Excerpt to read —
After Yang
Sky Cinema

After Yang: Film Review

I kept hearing rave reviews for After Yang after Cannes and Sundance and so it went straight onto my watchlist. The hype made me go into it with really high expectations and it didn’t quite deliver upon them.

This sci-fi drama, written and directed by Kogonada, is set in the future and stars Colin Farrell and Jodie Turner-Smith as Jake and Kyra. Their android Yang (Justin H. Min), who they brought to serve as an older brother to their adopted Chinese daughter Mika (Malea Emma Tjandrawidjaja), has broken and they are desperately trying to find someone to fix him. During this time, they access his memory bank and learn more about Yang’s life outside of his time with the family.

After Yang is a slow, quiet and low-key exploration of family, loss, grief and the power of memories. To some people, the movie is probably profound and moving but it was so glacially paced, sparse and understated to hit me on an emotional level. I wasn’t bored by it; I was interested to know more about Yang’s history but I just couldn’t get fully into it. I needed more.

Collection entries
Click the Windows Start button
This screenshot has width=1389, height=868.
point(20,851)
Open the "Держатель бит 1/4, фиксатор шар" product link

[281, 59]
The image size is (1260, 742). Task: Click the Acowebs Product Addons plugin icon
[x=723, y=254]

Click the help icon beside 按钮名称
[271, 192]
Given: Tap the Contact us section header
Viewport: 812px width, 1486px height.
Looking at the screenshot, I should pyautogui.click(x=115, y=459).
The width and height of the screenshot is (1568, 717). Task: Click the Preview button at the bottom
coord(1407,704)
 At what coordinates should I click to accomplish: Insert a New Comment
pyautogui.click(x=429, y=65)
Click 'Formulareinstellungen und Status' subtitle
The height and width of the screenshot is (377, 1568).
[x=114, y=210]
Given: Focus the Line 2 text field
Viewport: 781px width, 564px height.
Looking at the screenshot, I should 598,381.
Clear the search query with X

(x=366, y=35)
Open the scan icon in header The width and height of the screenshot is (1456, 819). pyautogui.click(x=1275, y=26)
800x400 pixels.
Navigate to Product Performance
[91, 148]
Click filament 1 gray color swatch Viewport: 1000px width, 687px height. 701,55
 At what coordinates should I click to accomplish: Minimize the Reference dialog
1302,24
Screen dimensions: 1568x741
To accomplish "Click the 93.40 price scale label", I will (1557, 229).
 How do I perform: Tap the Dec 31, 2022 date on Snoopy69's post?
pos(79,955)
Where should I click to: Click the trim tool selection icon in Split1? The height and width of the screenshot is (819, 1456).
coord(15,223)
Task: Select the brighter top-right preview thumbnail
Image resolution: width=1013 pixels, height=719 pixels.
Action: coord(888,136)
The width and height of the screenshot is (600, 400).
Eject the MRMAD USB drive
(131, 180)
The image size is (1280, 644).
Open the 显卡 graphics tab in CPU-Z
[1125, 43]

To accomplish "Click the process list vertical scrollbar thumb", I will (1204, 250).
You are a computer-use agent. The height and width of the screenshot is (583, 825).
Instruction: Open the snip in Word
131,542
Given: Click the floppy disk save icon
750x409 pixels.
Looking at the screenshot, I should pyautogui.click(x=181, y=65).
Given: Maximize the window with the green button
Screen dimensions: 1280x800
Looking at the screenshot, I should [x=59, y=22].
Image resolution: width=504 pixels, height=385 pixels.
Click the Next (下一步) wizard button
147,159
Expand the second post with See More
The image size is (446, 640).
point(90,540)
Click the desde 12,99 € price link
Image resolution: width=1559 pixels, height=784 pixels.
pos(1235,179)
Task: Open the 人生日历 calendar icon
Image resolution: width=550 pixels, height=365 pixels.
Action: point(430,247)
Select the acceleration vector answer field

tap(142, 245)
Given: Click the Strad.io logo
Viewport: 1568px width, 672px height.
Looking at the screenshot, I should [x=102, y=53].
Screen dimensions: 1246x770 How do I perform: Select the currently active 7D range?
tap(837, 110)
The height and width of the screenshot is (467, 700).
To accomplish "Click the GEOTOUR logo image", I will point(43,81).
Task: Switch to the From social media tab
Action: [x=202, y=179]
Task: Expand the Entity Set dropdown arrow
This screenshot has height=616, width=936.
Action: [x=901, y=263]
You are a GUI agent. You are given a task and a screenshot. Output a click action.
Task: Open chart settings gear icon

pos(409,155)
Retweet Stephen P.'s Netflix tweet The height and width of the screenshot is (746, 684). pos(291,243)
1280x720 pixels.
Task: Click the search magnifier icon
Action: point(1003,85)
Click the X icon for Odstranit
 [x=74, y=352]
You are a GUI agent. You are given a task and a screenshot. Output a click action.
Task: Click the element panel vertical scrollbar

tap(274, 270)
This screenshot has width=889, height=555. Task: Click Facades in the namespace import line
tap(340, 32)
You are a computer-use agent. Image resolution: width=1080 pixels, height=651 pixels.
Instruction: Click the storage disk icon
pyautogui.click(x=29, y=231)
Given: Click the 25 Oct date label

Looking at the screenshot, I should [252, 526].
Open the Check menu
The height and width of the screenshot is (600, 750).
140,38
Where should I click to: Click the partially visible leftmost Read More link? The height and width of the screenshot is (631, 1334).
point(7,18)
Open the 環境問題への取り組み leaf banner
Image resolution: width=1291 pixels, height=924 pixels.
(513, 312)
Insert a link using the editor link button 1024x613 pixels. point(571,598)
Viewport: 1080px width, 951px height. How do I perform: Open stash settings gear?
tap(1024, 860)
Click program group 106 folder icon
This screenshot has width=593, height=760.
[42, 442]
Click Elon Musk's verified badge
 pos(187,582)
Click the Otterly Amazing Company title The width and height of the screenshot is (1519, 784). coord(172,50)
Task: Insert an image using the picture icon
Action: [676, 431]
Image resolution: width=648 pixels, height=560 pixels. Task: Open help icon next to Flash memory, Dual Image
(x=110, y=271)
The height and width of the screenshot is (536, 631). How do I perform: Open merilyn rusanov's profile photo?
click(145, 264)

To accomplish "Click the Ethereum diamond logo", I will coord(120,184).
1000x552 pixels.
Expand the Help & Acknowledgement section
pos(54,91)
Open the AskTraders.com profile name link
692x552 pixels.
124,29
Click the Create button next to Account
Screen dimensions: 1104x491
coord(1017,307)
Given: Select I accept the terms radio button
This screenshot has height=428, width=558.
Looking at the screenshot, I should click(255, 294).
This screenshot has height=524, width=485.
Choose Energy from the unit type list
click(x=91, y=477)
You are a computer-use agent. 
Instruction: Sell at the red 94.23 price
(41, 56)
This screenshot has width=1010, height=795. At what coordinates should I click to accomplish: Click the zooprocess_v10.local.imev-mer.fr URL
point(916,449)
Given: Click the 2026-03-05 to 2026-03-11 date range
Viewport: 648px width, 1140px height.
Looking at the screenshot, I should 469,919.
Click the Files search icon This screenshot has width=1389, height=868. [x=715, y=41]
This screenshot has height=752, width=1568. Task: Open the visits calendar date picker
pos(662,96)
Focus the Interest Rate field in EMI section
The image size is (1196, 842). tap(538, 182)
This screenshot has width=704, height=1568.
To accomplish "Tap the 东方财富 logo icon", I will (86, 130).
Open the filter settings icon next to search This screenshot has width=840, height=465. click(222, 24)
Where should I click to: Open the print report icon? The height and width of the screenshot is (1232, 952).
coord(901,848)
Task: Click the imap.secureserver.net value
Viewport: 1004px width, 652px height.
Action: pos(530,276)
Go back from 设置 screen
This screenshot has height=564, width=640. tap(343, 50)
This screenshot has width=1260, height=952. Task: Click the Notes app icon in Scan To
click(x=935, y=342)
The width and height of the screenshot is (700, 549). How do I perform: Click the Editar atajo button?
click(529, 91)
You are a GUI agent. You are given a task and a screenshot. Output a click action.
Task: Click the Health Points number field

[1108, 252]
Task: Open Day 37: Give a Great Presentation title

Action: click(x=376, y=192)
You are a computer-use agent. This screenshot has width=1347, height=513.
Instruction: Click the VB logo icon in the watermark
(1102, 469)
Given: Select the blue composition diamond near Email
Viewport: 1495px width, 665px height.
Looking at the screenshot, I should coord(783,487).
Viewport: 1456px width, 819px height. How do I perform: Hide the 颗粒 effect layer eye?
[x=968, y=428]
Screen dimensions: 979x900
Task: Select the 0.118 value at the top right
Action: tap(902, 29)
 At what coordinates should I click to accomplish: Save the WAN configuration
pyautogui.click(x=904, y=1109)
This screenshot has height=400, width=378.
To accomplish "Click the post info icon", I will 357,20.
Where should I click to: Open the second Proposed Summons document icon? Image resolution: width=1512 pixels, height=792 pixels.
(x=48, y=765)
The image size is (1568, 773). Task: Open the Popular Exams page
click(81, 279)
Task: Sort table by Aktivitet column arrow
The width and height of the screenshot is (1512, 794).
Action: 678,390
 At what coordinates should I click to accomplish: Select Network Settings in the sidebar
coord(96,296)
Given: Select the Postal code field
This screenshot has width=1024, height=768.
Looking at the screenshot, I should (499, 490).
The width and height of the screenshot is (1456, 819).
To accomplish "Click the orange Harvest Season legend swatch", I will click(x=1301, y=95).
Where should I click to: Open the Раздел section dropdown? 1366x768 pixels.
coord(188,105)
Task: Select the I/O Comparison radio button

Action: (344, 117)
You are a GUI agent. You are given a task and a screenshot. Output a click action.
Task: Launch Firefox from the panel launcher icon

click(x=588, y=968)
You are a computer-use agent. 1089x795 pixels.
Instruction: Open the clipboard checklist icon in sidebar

Task requirements —
1. Answer these questions using the After Yang review:
(a) After which two festivals did the reviewer keep hearing rave reviews of the film?
(b) Who wrote and directed the film?
(c) What role was the android Yang brought into the family to fill?
2. Write the next paragraph of the After Yang review, starting after "I needed more."

Solved tasks —
1.
(a) Cannes and Sundance.
(b) Kogonada.
(c) He was brought in to serve as an older brother to Jake and Kyra's adopted daughter, Mika.

2.
There were elements that I loved though. The dance competition sequence in the opening credits is hilarious to watch (but gave me such a false impression of what was to come), the family home is aesthetically pleasing and I found the flashbacks to Yang’s conversations with his family compelling. The editing in these scenes is intriguing too – we sometimes hear a line said two or three times but from a different angle or with a slightly different delivery. It’s an odd choice but the technique certainly made me pay attention.

Farrell is having a stellar year thanks to the release of four very different projects – After Yang, The Batman, Thirteen Lives and The Banshees of Inisherin. He approaches the work very differently each time and here, he is stripped back as the frustrated Jake. Tjandrawidjaja is adorable as their grieving daughter Mika and Min is captivating as Yang. I wasn’t too sure about Turner-Smith because her line delivery seemed stilted and off – I thought she was an android!

After Yang may well do it for some people but it was far too slow and understated for me.

In cinemas and on Sky Cinema from Thursday 22nd September

Rating: 3 out of 5.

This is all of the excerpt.